**Exercise prompt**
Turn the lines from the one with "Click the paddleenv" to the one with "(x=352, y=24)" into a JSON list of strings, one string per line, skipping blank lines. Leave the pictures out of the answer.

:: Extracted entries ::

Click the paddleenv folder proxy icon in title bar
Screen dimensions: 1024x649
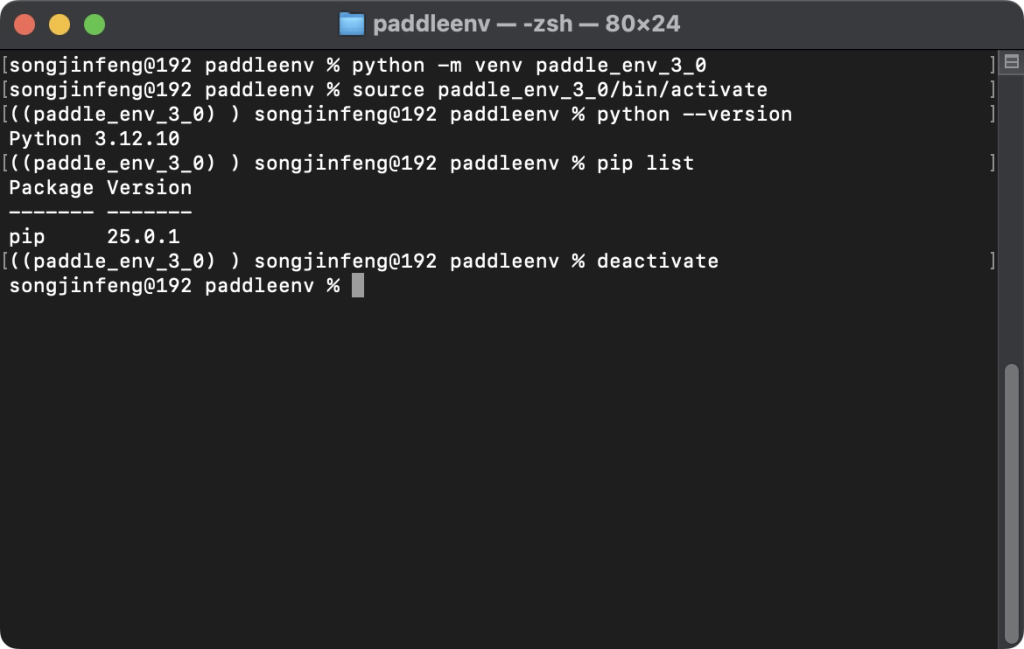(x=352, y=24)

:::
:: Extracted entries ::

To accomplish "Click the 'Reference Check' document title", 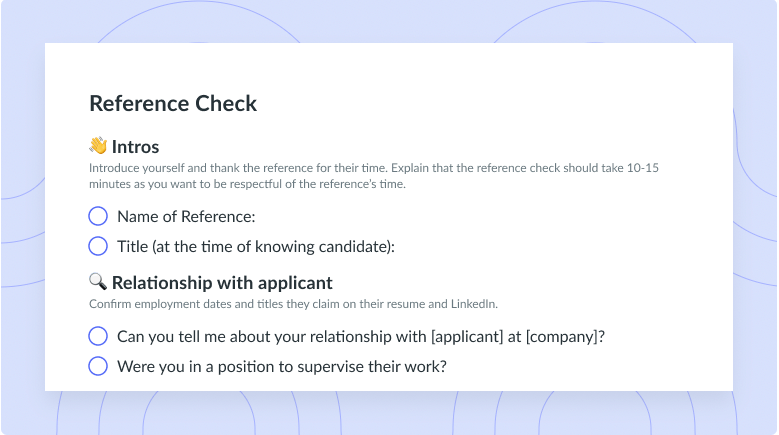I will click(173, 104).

:::
:: Extracted entries ::

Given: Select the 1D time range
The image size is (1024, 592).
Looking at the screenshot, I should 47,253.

:::

**Solution for this task**
[
  "Click the paddleenv folder proxy icon in title bar",
  "Screen dimensions: 1024x649",
  "(x=352, y=24)"
]